Several audience members questioned how best to distribute the new scoring system to the public and encourage them to get screened. One attendee suggested that the AAA risk form could be sent to the estimated 40 million members of the AARP.
It would take 156 screenings with the current guidelines to get a single AAA, versus 85 with the scoring system.
Source DR. GRECO
My Take
Waiting for Randomized Trials
Dr. Greco and his colleagues correctly point out that this scoring system needs to be prospectively validated before it can be used. This is particularly important when the data set is not all comers that arrive in our day to day practice, but those who specifically have sought out screening. This creates a selection bias.
If the authors are able to validate the scoring system, the next question becomes “Does the screening make a difference in outcomes?” The reason the current U.S. Preventive Services Task Force guidelines do not recommend screening in women is because screening studies have not demonstrated an improved outcome in women screened for AAA compared to those not screened.
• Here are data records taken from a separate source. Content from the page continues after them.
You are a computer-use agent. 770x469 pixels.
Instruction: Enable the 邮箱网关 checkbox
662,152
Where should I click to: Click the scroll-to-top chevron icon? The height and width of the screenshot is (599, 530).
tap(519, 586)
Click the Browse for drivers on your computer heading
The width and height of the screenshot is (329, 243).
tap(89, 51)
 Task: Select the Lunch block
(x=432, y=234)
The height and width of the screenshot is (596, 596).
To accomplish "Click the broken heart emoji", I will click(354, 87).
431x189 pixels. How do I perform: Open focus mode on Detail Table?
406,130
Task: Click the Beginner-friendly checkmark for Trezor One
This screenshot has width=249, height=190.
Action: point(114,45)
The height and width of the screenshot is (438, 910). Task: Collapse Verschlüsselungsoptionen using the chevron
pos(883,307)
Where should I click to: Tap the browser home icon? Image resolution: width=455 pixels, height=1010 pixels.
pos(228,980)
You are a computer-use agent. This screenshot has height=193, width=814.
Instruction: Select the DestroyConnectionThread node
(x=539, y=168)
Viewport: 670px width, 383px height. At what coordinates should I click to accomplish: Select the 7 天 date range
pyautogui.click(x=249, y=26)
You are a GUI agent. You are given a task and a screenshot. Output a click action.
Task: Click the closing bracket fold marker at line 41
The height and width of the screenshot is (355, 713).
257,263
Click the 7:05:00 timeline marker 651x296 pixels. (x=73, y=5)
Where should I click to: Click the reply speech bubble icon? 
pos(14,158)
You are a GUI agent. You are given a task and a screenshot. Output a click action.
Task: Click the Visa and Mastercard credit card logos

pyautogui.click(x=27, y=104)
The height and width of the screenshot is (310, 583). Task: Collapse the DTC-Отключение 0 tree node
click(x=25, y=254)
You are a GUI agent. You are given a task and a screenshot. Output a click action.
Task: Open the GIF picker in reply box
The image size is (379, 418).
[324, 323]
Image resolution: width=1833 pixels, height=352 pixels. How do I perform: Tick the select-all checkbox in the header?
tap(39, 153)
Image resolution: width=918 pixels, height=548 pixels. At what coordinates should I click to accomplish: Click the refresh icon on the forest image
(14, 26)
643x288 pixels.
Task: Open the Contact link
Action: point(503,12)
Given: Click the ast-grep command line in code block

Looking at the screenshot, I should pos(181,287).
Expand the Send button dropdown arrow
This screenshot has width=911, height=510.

Before this scoring tool is used in practice, it needs to be prospectively tested in a randomized controlled trial demonstrating that it helps improve patient outcomes, and it should be compared in some fashion to the current guideline. I have plenty to do already trying to manage the 30%-plus of the population who is obese, let alone trying to ferret out conditions that affect 0.14% of the population, when I don't know that finding them with a new screening tool will change outcomes.
PAUL OGDEN, M.D., M.S.P.H., is a family physician in private practice in Denver. He practices age management medicine and consults in preventive medicine. He served on the development team for Kaiser Permanente's current AAA screening clinical practice guideline.